_What is needed:_ Reproduce the lines that open with the line containing "Task: Open wallet" and close with the end of the records, with both ends included. Leave the pictures out of your answer.

_Record excerpts:_
== == ==

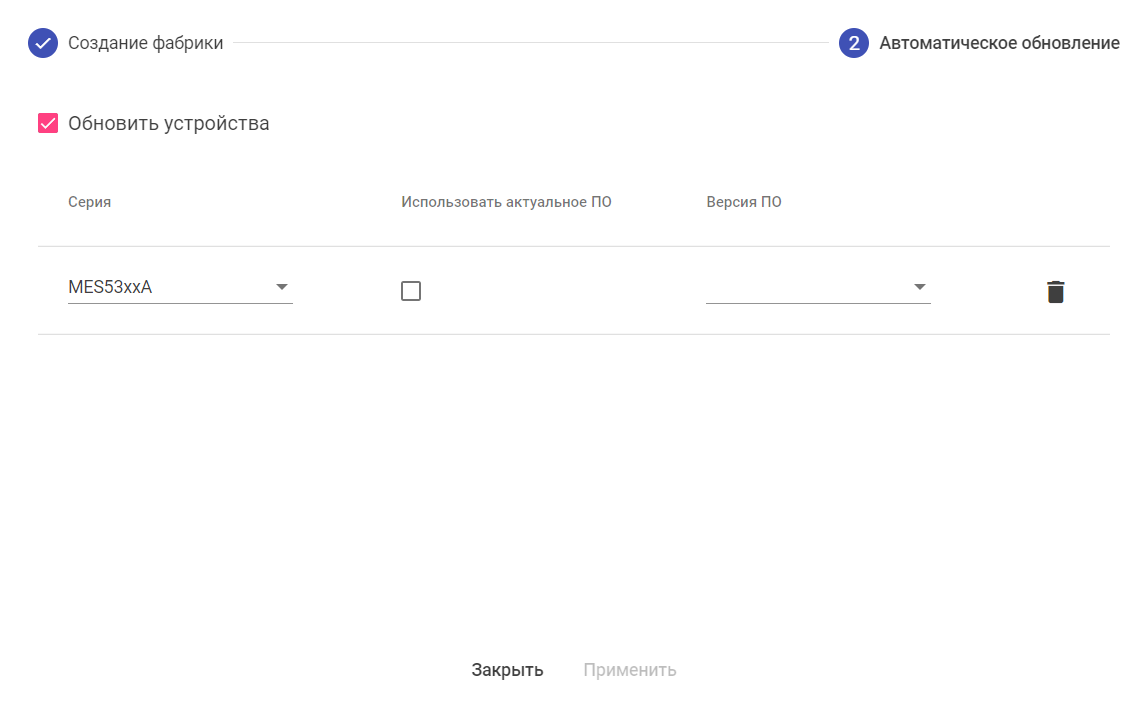
Task: Expand the Серия dropdown arrow
Action: point(282,288)
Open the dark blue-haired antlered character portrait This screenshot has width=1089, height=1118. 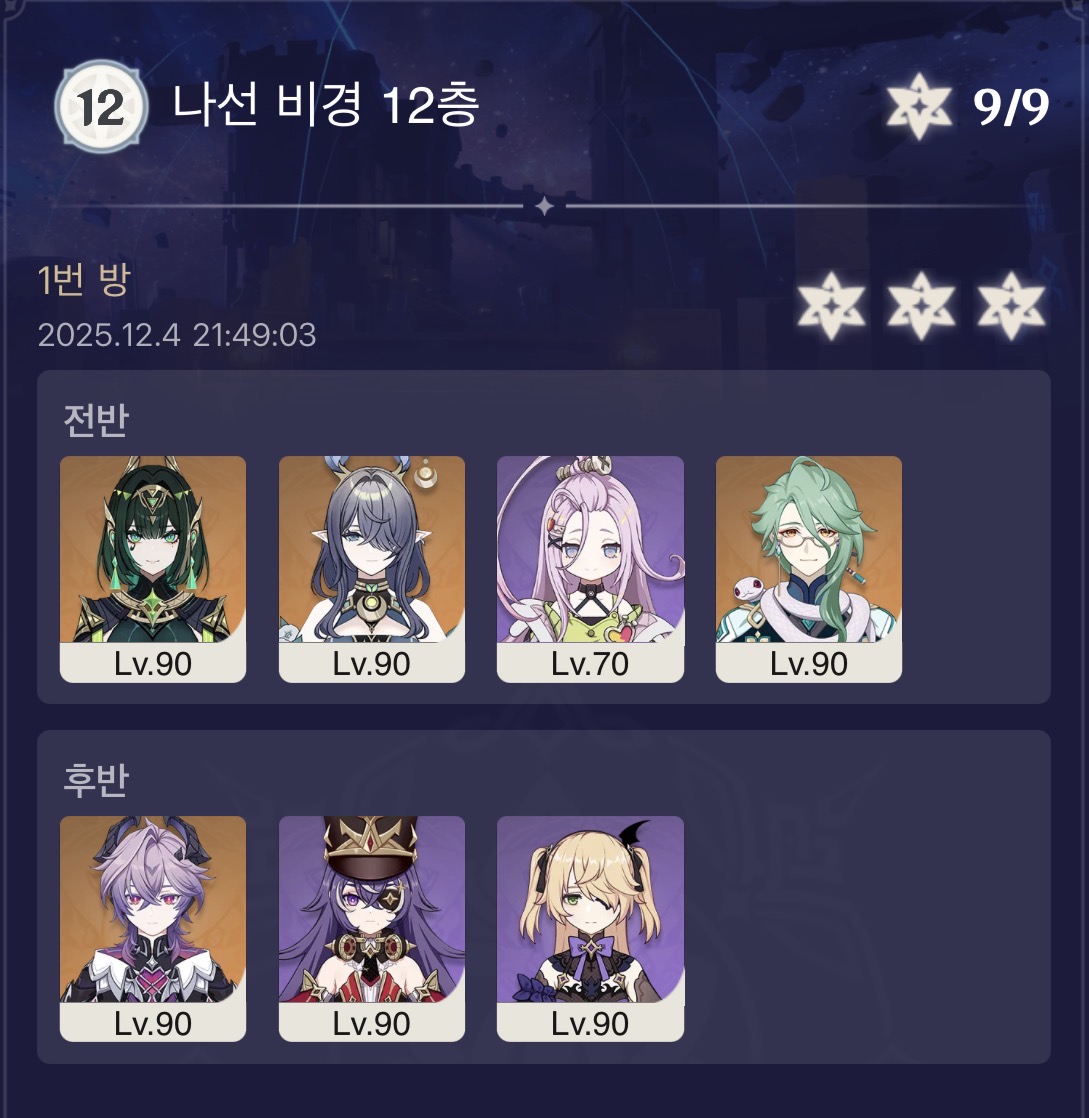[372, 569]
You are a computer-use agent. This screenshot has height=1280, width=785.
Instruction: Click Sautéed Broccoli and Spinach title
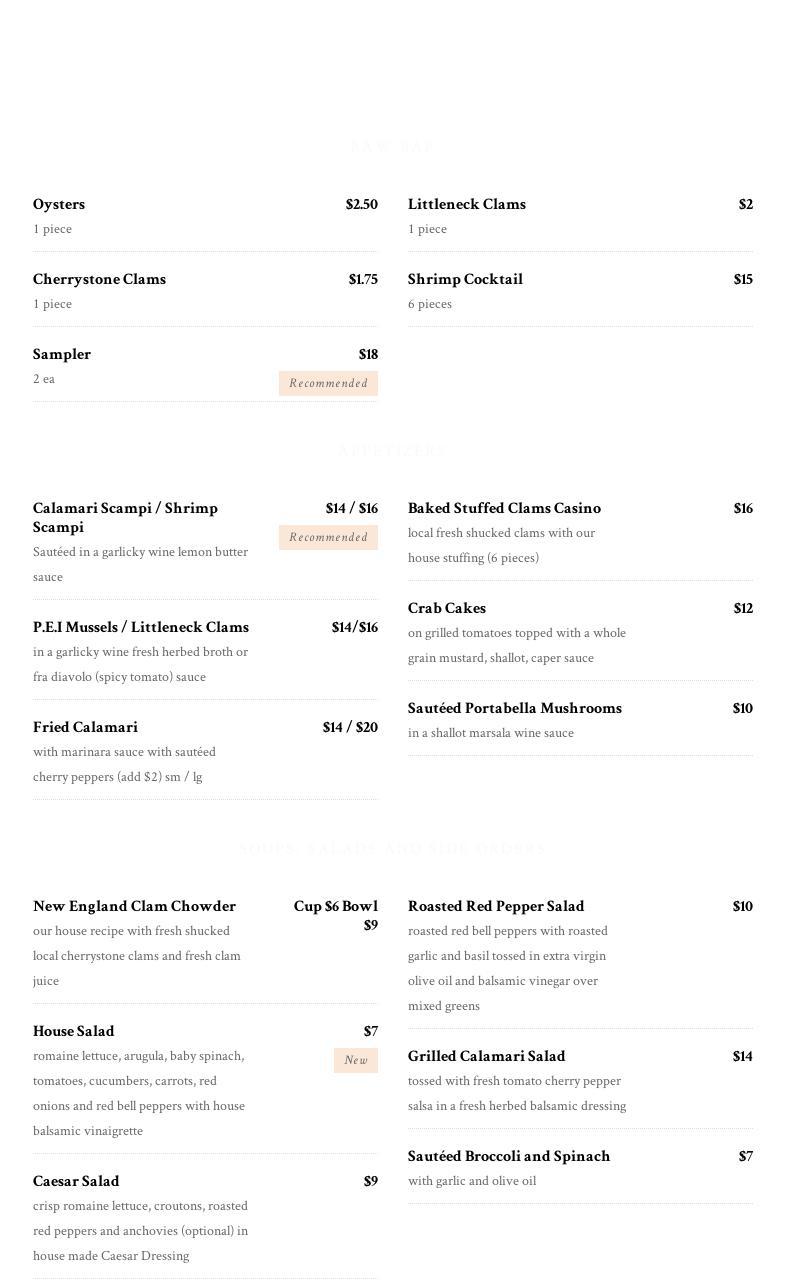point(508,1156)
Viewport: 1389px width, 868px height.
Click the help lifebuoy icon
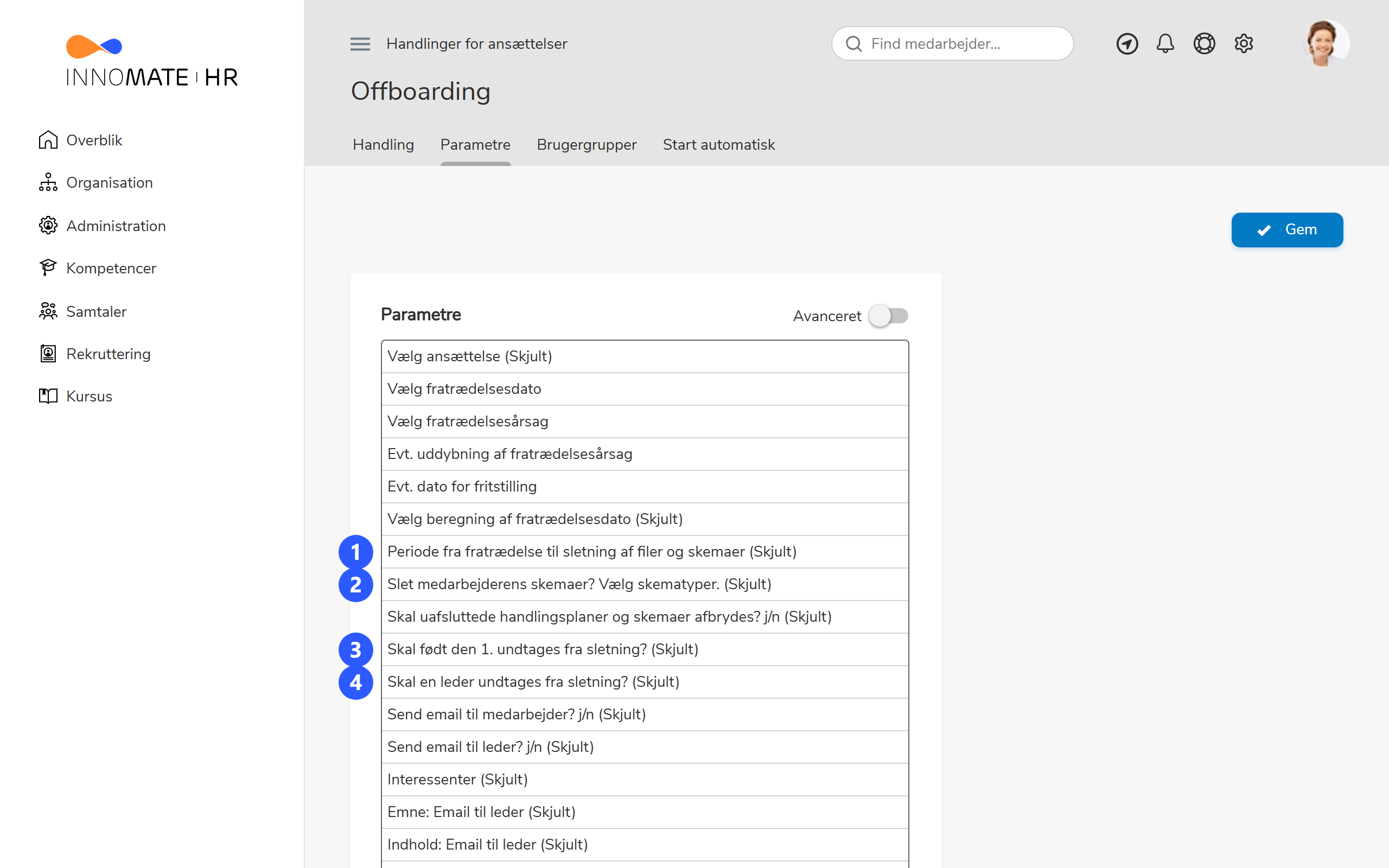point(1204,43)
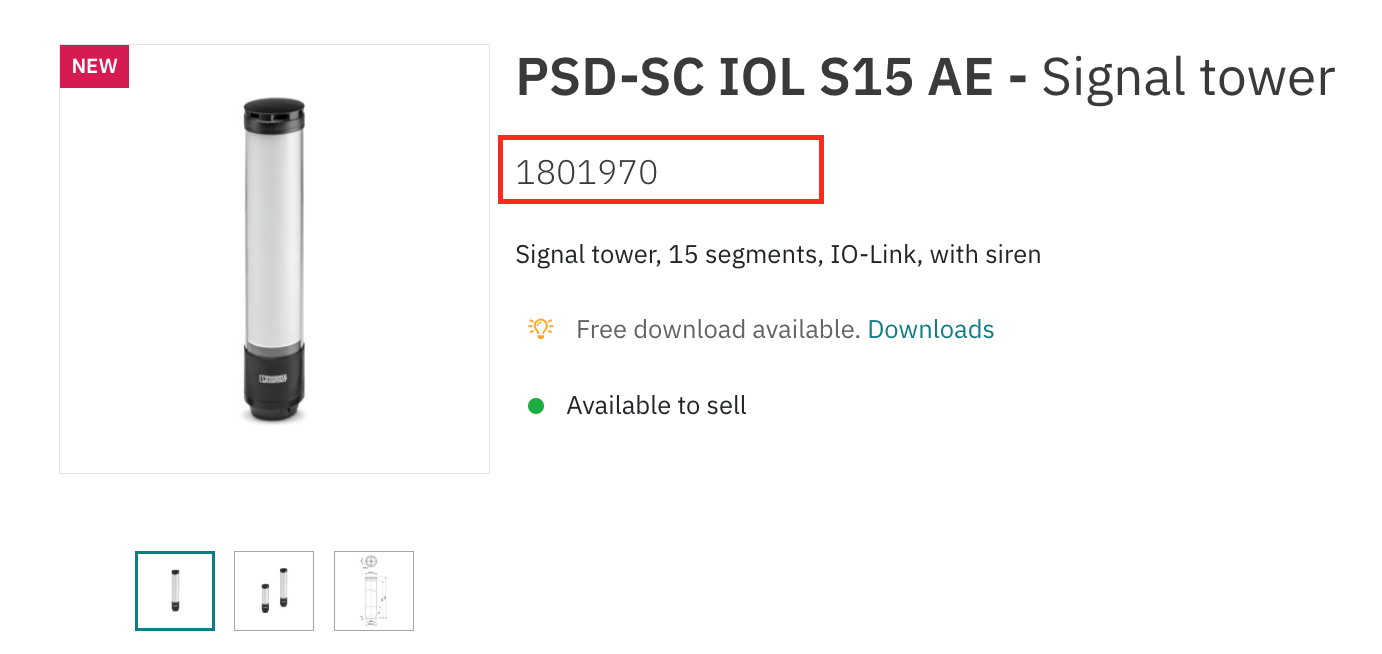1382x654 pixels.
Task: View the dimensional drawing thumbnail
Action: [374, 591]
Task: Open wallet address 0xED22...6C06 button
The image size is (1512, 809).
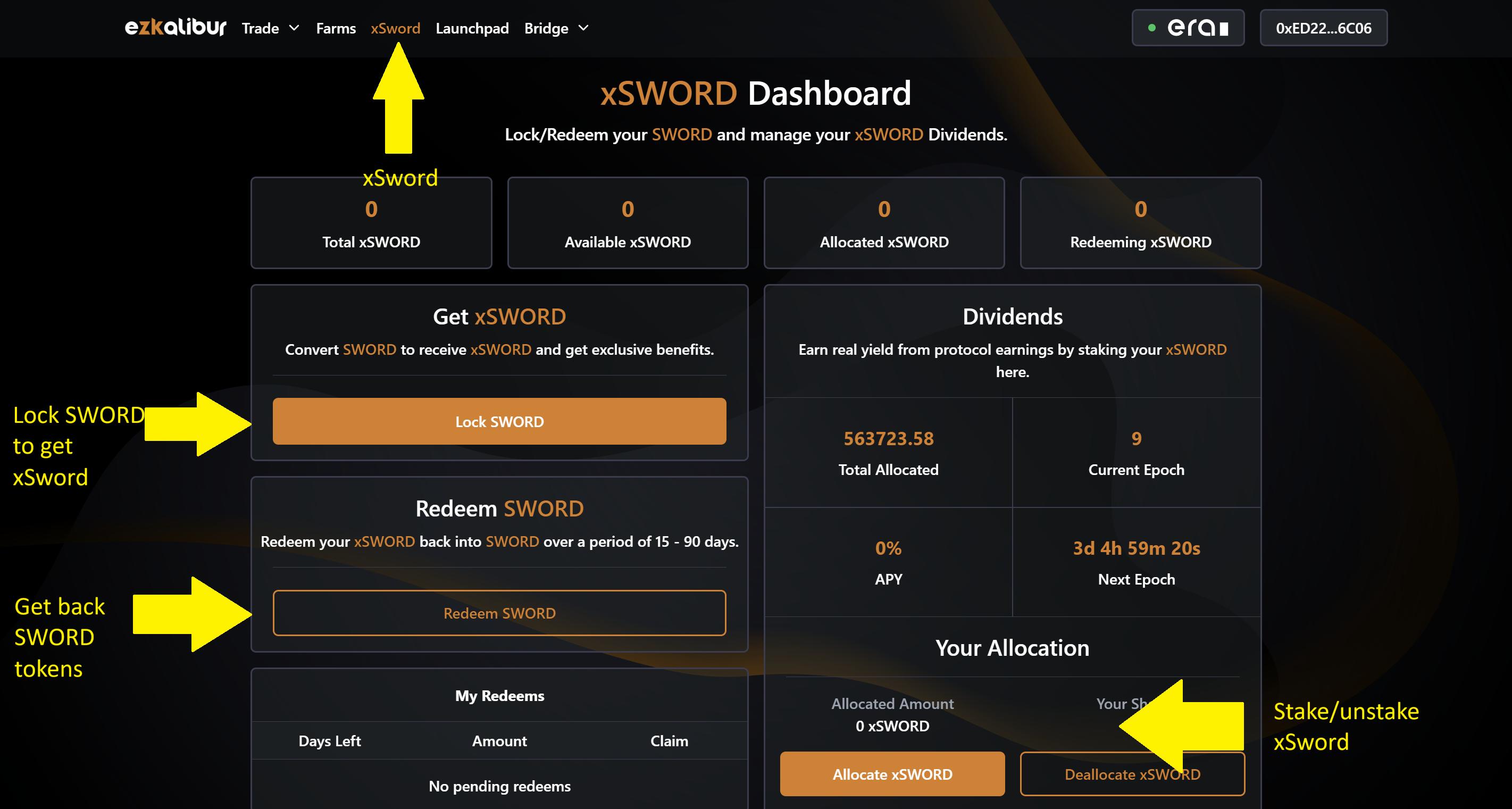Action: [1323, 28]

== == ==

_Exercise solution:_
Task: Open wallet address 0xED22...6C06 button
The image size is (1512, 809).
Action: [1323, 28]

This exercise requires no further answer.